From my perspective, supporting native Windows development has been a major time investment over the last year, and to be honest I’m not terribly proud of the results. Meteor works on Windows, but it is definitely still a worse experience than Meteor on OSX or Linux, in large part because making any Node project Windows-portable (and keeping it that way) is hard.

If there was an easy way to support containerized Linux development on a Windows host environment, and it was faster than Meteor-on-Windows for most developers, I would be tempted to discontinue native Windows support.

What do you think would be Windows developers’ main objections to that? Too hard to set up? Preferring PowerShell to Bash (or any other Linux shell)? Not getting to use your Windows text editor of choice? Docker’s system requirements are too restrictive?


As a windows user please do not discontinue windows support. At the very least do not discontinue the ability to compile and run for a windows machine. I have an app we sell that all of our customers run their own instance locally and are all in a windows environment. They need to the ability to run it on their own machines in an ‘airgap’ type situation. Getting them to setup and maintain a virtual machine the app would be a night mare for a user. Some are restricted to an approved software list that can run on their networks and running a vm would open a whole can of worms. I can elaborate more, but we rely on windows support exclusively and I am sure there are other out there in a similar situation.

Sorry, dude, but I have to call bullshit on that. VSCode, Sublime, Atom, Webstorm are definitely not 2nd class citizens on Windows.

Not to mention that the Gorilla in the room (Visual Studio) doesn’t even exist on Mac and Linux.

[quote=“robfallows, post:5, topic:31193, full:true”]
A meteor update on Windows can take upwards of an hour, on Linux it takes a few minutes.[/quote]

I think this particular thing isn’t suited towards being a proper metric for comparison. Today I updated two separate Linux Meteor installations, one taking a few minutes, the other one (being done a bit later) was cancelled after one hour because it once again hung at “Downloading meteor-tools”.

Those are all editors, and I agree it’s great that a lot of text editors and IDEs work nicely on Windows.

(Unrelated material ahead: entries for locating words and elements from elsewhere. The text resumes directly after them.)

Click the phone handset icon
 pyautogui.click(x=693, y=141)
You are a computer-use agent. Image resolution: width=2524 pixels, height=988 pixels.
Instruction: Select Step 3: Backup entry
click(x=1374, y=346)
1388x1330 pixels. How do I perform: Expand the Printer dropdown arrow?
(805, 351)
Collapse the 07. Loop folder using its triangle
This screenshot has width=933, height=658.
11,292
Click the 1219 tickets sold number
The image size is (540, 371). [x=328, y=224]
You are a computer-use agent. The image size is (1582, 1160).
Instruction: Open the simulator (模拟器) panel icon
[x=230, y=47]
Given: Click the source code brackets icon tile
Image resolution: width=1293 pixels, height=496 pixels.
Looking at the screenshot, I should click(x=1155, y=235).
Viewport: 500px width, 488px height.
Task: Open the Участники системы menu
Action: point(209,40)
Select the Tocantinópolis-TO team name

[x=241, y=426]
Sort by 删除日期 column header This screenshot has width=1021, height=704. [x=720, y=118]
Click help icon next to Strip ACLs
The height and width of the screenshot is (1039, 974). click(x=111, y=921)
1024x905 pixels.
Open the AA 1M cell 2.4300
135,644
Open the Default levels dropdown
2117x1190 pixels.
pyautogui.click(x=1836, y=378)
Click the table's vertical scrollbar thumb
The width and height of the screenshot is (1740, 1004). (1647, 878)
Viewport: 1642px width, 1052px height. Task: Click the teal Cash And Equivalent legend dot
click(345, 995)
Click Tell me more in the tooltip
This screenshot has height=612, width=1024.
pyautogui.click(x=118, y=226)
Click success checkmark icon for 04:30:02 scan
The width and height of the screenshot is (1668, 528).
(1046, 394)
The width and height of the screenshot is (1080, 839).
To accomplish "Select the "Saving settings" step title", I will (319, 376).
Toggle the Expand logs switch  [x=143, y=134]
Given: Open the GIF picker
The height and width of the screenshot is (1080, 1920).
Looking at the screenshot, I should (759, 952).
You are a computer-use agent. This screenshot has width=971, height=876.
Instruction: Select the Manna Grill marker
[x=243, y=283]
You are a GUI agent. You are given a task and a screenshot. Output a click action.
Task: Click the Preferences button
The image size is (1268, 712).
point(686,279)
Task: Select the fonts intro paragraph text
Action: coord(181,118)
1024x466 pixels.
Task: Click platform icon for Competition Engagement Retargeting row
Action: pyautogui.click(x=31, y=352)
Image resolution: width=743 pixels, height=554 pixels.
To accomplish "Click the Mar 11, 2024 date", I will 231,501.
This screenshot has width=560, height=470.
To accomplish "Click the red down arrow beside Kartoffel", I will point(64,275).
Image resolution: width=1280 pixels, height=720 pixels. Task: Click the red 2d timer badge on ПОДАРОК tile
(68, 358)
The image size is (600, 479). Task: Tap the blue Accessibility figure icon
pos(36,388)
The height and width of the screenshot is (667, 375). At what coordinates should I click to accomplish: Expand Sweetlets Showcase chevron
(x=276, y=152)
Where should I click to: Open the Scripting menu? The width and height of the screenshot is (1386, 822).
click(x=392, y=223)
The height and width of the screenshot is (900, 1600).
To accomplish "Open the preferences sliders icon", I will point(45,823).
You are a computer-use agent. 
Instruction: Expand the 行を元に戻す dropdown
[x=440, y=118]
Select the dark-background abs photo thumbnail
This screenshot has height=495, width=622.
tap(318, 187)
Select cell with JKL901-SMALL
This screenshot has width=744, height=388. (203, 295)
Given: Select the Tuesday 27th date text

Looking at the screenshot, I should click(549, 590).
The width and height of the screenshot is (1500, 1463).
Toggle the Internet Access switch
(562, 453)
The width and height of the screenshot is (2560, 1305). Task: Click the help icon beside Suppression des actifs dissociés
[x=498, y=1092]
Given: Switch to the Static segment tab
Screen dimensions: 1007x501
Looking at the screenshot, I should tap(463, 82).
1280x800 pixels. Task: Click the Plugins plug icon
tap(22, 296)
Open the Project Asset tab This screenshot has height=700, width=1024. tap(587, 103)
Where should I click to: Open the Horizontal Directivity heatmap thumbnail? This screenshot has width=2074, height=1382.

But some great tools don’t, for example nvm: GitHub - nvm-sh/nvm: Node Version Manager - POSIX-compliant bash script to manage multiple active node.js versions

Docker, which a lot of people consider quite a useful tool, only added Windows support very recently.

npm before version 3 had no way to limit file depth to something that would work with Windows in a reasonable way.

I guess I could come up with more. I’m just saying my honest advice to any web developer that asks me is - don’t use Windows right now. There can be different opinions of course, but I’m just trying to be helpful.

But King Kong does not provide support for Meteor isn’t it (as Meteor Tools for VS died 3 years ago already)? So why mentionning it?

Currently, WebStorm can’t properly follow the (albeit complex) Meteor generated source maps for breakpoints (at least for CoffeeScript) and neither can the VSCode node debugger. In addition, the VSCode node debugger is not integrated with the VSCode chrome debugger extension and the examples of launch.json configuration files are very hard to find. So, overall the IDE support does not seem great, unless I am unaware of some other options.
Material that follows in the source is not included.